Della Carta europea delle lingue regionali e minoritarie in Italia non se ne parla proprio. E’ dal 1992 che si aspetta la sua ratifica; a tutt’oggi su 47 Stati del Consiglio d’Europa solo 33 l’hanno firmata e 25 ratificato questo trattato che obbliga gli stati membri a tutelare le minoranze interne.
Ora arriva una notizia dalla Francia che ci lascia stupiti: nell’assemblea nazionale francese il 28 gennaio 2014 è stata approvata, con 361 deputati a favore e 146 contro, una proposta di legge costituzionale che autorizza la ratifica della carta. Questo plebiscito traduce in concretezza, ad appena quattro mesi dalla sua adozione la “Risoluzione sulle lingue minacciate di disparizione e la diversità” del Parlamento Europeo dell’11 settembre 2013, conseguenza del rapporto dell’Eurodeputato R&PS (Régions et Peuples Salidaires) François Alfonsi, che palesemente “Invita gli Stati membri che ancora non l’hanno fatto a firmare ed a ratificare la carta delle lingue regionali o minoritarie del 1992”. Bisogna anche dire che con la confusione che regna in italia sull’argomento (basta vedere la proposta di legge della Regione Piemonte che mescola le lingue con i dialetti in un unico calderone infischiandosene allegramente della L. 482/99) non sappiamo se augurarci che l’argomento venga preso in considerazione. Nonostante i rischi di un dibattito disordinato e anche pesante ci auguriamo di si perchè con il voto Roma prenderebbe seri impegni internazionali di tutela.

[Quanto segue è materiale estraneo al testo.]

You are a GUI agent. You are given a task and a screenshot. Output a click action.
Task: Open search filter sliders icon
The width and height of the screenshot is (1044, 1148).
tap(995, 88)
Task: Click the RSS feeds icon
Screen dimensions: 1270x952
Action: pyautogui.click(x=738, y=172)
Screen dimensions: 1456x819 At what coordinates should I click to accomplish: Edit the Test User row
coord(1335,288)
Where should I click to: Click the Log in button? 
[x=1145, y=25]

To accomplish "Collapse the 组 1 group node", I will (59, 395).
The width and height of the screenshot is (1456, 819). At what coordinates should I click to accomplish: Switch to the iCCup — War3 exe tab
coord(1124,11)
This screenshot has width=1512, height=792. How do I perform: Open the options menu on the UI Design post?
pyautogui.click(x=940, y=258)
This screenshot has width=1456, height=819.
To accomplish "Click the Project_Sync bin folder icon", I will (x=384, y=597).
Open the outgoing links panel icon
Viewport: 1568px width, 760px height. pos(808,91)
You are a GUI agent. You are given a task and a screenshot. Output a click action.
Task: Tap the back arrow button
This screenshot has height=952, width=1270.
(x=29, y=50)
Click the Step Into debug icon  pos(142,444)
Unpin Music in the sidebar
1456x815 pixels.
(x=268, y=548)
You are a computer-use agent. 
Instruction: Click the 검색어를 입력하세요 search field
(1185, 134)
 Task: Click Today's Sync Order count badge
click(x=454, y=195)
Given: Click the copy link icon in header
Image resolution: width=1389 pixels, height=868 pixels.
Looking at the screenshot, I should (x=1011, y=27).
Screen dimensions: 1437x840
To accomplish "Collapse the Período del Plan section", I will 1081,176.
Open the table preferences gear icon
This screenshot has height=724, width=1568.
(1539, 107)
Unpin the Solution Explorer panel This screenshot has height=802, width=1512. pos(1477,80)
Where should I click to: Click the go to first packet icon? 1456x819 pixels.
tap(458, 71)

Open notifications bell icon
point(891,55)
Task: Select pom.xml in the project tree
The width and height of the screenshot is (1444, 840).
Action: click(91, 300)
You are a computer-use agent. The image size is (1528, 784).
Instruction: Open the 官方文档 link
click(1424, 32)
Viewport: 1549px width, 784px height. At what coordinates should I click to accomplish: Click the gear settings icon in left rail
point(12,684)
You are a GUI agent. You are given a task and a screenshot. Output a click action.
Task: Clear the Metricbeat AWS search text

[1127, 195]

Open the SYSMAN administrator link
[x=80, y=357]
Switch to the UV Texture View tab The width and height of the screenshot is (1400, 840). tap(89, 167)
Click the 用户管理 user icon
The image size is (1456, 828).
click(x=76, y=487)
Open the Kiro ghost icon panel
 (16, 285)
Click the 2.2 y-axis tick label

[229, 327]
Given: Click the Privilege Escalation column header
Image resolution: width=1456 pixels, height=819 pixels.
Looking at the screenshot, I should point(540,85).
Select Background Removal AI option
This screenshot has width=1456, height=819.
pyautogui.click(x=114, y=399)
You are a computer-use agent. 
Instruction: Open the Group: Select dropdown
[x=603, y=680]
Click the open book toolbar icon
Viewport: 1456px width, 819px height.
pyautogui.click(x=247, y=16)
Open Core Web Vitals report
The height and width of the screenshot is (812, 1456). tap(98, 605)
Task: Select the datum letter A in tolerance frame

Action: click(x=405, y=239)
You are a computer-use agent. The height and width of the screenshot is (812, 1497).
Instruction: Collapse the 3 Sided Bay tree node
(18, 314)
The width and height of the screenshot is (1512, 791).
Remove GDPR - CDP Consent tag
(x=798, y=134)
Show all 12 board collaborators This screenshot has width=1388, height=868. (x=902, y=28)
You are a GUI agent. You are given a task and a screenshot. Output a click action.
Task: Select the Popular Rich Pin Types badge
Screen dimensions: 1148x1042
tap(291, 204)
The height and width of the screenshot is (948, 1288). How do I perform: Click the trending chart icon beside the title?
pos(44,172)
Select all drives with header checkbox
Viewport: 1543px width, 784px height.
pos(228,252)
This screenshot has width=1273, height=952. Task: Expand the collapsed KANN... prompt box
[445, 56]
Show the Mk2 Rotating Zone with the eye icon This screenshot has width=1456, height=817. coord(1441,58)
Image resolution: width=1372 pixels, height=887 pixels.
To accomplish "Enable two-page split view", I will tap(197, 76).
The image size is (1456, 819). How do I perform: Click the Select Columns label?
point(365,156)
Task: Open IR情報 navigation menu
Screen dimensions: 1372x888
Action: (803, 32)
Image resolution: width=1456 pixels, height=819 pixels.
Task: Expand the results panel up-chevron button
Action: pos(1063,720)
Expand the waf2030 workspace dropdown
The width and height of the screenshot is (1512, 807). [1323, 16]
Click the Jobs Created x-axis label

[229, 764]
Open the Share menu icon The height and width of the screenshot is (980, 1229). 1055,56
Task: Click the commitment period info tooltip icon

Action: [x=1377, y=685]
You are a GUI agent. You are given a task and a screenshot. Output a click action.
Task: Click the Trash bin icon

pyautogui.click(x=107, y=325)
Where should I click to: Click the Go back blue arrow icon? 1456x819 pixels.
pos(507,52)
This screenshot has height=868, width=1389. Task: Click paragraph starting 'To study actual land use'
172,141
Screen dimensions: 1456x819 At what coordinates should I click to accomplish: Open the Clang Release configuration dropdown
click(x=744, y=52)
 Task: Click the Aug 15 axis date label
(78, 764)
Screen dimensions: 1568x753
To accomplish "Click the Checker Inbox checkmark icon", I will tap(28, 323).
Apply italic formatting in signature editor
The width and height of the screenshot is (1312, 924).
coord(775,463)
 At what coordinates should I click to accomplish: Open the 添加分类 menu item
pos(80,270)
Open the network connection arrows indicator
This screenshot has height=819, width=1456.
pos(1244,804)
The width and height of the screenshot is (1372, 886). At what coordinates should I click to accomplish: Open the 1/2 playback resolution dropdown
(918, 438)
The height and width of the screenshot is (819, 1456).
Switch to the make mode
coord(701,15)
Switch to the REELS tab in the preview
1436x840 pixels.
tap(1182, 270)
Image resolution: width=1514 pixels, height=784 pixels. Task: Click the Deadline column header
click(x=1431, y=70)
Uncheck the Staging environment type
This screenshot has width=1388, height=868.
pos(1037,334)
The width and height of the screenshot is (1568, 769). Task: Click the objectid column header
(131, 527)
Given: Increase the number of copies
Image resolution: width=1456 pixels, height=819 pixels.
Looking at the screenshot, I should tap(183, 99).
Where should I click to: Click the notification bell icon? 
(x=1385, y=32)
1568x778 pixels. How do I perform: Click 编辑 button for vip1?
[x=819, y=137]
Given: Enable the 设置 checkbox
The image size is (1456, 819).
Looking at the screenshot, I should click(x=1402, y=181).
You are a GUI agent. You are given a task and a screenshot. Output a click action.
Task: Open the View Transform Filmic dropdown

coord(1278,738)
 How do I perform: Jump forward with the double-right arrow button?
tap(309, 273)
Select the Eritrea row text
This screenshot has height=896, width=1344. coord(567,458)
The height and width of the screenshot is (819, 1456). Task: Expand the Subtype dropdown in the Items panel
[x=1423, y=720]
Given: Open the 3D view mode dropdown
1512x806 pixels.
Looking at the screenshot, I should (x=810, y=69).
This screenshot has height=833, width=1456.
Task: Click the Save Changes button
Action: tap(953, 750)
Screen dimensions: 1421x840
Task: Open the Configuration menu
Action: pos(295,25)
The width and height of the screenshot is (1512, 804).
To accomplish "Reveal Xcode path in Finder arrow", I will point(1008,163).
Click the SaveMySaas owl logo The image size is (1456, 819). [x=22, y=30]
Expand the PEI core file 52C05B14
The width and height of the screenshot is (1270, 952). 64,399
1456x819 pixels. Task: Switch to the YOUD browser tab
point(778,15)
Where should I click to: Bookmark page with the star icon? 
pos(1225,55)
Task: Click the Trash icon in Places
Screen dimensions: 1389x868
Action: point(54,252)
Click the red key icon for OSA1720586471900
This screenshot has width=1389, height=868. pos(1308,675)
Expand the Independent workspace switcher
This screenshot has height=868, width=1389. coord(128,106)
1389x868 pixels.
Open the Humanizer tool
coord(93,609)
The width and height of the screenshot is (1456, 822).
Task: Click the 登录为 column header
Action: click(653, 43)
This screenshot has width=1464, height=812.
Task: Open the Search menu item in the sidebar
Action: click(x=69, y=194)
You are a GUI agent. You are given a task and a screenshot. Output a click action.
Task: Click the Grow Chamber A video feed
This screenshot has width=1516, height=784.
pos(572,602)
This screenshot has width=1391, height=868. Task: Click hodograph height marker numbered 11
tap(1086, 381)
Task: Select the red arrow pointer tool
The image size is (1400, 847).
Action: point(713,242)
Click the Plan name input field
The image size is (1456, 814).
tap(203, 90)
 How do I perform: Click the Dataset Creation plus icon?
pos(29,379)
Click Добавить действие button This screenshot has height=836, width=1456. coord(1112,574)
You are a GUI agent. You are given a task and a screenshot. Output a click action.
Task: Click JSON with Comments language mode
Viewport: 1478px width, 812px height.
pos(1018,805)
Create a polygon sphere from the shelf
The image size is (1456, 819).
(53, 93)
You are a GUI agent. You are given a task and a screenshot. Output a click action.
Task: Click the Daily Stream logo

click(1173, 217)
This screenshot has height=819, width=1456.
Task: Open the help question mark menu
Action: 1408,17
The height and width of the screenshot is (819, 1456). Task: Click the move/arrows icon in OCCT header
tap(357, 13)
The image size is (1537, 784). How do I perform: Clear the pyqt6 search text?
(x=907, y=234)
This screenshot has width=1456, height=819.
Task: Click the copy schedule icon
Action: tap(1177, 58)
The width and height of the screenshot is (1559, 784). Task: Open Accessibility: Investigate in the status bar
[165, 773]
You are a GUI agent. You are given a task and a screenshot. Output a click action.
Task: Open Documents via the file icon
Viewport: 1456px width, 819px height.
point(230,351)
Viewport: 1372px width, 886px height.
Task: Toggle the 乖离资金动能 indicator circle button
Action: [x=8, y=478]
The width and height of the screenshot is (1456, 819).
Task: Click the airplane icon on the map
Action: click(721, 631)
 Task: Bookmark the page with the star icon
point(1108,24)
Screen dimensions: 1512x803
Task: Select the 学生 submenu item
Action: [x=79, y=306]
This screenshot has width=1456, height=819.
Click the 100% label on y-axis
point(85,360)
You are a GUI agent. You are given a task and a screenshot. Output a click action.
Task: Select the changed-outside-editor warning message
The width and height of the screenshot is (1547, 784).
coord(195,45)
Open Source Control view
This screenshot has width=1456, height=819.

D’altra parte se continuano ad ignorarla rischiano ad un certo momento di incorrere in una multa dell’Unione Europea, come sta succedendo in questi giorni con l’obbligatorietà dei pagamenti alle ditte entro 30 giorni dall’emissione di fattura. L’Unione Europea sembra intorpidita su alcuni argomenti in certi momenti, ma poi basta che qualcosa assurga a simbolo per far si che se ne parli e che l’argomento venga messo all’o.d.g.
In tutti i casi per la Francia questo voto costituisce una tappa per il rispetto della promessa n. 56 del candidato François Hollande che ora deve essere confermata dal Senato affinchè, quindici anni dopo la firma della Carta da parte della Francia, il Governo si metta a livello dello standard europeo, incluso nei criteri di Copenaghen.
lo strappo francese lascia gli altri in retroguardia: Grecia e Italia in testa. Mentre i nuovi stati che aderiscono all’Unione sono obbligati alla ratifica, ai fondatori viene lasciata la libertà di ignorare un diritto fondamentale.
Vogliamo augurare alle lingue “diversamente abilitate” quali l’occitano, il francoprovenzale, il bretone, il catalano, il basco, il corso, il germanico di avere la soddisfazione di vedere presto questo cambiamento di vedute dello Stato francese. Il cammino sarà sicuramente lento ma l’importante è che si sia scalfito il tabù del francese come lingua unica dello Stato.